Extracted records
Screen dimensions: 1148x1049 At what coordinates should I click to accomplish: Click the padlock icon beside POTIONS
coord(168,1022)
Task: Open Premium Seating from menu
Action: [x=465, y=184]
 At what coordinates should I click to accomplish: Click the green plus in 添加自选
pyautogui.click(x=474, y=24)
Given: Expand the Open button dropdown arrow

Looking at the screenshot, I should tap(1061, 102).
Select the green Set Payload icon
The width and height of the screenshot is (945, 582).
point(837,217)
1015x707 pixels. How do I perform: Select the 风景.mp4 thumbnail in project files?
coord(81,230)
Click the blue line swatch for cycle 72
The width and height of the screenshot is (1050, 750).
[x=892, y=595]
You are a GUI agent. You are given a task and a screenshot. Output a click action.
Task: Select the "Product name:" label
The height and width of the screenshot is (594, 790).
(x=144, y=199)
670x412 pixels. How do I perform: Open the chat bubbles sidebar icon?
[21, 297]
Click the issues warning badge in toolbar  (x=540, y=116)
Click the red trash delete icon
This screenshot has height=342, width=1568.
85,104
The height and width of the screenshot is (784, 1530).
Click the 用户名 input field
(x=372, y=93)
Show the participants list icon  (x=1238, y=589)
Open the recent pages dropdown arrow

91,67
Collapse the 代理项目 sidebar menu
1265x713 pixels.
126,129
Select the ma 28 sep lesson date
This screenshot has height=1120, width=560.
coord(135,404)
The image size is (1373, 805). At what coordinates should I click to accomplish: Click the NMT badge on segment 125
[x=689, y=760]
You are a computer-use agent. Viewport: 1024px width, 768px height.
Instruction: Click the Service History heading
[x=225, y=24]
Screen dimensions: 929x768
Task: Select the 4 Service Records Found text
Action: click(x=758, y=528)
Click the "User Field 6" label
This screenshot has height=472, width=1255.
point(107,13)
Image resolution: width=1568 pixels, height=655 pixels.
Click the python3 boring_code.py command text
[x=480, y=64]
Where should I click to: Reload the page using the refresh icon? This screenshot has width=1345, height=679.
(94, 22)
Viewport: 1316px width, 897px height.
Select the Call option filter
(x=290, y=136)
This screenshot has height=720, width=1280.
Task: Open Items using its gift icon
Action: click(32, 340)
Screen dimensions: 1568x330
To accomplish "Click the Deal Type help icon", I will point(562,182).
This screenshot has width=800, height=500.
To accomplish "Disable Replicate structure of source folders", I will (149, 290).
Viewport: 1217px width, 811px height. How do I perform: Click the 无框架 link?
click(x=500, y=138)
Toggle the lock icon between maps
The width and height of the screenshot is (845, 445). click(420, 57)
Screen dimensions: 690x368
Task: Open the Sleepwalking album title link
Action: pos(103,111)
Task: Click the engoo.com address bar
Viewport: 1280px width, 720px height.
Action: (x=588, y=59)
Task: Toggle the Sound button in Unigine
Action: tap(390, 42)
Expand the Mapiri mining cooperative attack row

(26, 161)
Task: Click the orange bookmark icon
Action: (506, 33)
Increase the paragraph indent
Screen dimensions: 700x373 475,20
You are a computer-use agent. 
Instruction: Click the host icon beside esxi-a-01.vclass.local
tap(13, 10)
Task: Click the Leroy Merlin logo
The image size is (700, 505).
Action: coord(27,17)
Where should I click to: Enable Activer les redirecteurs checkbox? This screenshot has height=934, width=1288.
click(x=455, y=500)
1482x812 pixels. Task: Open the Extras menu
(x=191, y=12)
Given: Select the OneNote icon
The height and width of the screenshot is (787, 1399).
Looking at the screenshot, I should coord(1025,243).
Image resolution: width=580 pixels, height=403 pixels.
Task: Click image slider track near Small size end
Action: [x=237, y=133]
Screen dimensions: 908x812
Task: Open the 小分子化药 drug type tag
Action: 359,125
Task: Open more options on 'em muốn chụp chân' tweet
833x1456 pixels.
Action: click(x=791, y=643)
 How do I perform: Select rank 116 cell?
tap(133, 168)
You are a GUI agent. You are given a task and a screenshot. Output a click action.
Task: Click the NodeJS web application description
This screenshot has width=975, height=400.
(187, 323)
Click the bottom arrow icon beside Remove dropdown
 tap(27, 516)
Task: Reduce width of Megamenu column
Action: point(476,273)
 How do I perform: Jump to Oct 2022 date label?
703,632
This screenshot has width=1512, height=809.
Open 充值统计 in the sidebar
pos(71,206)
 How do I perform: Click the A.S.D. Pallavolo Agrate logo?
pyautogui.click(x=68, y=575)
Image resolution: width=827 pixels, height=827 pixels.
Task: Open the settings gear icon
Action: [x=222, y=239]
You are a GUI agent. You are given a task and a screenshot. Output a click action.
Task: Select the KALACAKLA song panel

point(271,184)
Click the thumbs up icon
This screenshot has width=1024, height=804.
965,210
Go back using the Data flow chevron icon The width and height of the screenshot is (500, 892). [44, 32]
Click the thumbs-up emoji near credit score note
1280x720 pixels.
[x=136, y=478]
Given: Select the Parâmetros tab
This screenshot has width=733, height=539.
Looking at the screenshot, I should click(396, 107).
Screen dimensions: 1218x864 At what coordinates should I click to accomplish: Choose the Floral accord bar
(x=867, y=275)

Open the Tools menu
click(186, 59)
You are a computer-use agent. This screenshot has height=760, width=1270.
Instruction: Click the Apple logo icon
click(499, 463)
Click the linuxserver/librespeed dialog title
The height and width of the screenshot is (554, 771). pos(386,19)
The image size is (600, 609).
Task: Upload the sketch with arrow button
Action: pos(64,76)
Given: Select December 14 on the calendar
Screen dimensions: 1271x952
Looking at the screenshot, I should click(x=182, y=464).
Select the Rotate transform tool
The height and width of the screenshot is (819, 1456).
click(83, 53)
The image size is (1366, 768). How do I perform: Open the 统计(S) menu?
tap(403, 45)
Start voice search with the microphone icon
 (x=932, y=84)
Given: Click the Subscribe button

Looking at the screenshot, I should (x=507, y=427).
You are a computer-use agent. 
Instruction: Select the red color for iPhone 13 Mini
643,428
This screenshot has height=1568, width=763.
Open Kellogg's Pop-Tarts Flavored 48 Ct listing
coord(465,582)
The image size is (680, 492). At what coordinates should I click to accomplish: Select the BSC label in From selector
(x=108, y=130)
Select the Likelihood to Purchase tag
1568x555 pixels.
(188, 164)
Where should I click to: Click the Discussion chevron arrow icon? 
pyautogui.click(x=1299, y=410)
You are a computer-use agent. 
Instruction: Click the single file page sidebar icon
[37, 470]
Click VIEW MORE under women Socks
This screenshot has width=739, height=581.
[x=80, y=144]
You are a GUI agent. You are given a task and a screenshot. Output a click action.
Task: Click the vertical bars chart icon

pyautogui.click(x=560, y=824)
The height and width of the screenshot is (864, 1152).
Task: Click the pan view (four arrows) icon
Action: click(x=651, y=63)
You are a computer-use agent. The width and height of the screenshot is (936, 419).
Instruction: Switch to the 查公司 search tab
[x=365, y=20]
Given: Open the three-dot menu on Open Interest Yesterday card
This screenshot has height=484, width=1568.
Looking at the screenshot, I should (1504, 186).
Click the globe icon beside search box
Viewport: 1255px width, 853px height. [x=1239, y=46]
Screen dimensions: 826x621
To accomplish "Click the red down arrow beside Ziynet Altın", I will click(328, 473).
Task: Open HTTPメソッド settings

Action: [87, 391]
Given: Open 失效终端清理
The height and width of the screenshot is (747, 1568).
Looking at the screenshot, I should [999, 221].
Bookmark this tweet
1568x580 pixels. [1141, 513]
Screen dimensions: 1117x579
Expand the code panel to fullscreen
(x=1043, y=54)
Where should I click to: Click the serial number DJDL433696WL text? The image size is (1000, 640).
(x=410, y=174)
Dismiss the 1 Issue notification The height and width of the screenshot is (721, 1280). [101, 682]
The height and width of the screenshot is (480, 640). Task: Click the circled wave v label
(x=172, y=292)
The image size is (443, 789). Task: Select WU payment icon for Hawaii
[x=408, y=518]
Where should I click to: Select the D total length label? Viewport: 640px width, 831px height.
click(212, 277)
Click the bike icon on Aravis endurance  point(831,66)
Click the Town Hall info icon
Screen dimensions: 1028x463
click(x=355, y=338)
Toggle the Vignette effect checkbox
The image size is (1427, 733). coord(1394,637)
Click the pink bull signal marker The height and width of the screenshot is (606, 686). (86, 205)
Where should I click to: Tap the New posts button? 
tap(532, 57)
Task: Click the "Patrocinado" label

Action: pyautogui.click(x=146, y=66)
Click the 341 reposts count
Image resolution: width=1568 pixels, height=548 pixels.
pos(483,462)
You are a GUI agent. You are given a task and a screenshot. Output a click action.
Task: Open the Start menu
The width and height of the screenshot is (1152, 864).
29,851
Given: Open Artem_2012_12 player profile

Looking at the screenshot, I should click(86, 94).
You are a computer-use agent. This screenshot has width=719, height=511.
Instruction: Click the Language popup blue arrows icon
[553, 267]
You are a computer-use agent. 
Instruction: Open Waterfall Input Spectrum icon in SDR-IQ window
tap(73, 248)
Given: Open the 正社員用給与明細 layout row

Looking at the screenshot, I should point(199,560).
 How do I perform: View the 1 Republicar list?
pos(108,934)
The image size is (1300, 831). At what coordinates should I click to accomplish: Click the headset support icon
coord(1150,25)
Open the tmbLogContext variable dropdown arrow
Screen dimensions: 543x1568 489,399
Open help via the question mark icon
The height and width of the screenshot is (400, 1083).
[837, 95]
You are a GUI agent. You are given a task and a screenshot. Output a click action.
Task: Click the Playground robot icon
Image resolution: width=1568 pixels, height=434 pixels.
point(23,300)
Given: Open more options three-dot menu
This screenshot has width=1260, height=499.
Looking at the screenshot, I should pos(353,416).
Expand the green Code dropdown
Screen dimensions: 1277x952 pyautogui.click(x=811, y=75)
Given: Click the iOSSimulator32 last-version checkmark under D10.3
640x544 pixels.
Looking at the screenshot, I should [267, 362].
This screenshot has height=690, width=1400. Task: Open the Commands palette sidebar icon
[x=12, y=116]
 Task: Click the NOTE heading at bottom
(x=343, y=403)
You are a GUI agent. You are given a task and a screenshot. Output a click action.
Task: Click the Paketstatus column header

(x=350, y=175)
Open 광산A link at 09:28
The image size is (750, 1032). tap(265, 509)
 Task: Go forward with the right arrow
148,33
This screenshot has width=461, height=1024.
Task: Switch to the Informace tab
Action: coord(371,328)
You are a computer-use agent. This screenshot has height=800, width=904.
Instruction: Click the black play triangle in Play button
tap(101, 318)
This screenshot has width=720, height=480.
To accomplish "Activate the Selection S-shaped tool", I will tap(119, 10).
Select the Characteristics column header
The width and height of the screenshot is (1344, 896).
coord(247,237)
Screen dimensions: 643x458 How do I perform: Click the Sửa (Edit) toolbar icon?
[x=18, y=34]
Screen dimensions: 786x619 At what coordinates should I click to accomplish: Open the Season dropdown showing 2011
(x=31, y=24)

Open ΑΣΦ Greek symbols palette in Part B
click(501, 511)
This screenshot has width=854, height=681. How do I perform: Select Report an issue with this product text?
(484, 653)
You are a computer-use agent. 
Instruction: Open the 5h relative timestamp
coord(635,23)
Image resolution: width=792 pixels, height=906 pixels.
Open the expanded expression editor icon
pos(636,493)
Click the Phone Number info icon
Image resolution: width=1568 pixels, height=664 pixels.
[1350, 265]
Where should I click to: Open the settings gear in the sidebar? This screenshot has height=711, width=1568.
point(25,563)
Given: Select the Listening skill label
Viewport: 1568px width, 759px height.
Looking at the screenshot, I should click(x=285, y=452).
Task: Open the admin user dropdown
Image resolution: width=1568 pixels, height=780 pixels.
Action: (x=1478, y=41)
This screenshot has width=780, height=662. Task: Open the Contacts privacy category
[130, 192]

◆ WHAT YOU NEED TO DO
Copy each line, exactly, that falls between the line containing "Image resolution: width=792" and the end of the entries, both included.

◆ TASK RESPONSE
Image resolution: width=792 pixels, height=906 pixels.
Open the expanded expression editor icon
pos(636,493)
Click the Phone Number info icon
Image resolution: width=1568 pixels, height=664 pixels.
[1350, 265]
Where should I click to: Open the settings gear in the sidebar? This screenshot has height=711, width=1568.
point(25,563)
Given: Select the Listening skill label
Viewport: 1568px width, 759px height.
Looking at the screenshot, I should click(x=285, y=452).
Task: Open the admin user dropdown
Image resolution: width=1568 pixels, height=780 pixels.
Action: (x=1478, y=41)
This screenshot has width=780, height=662. Task: Open the Contacts privacy category
[130, 192]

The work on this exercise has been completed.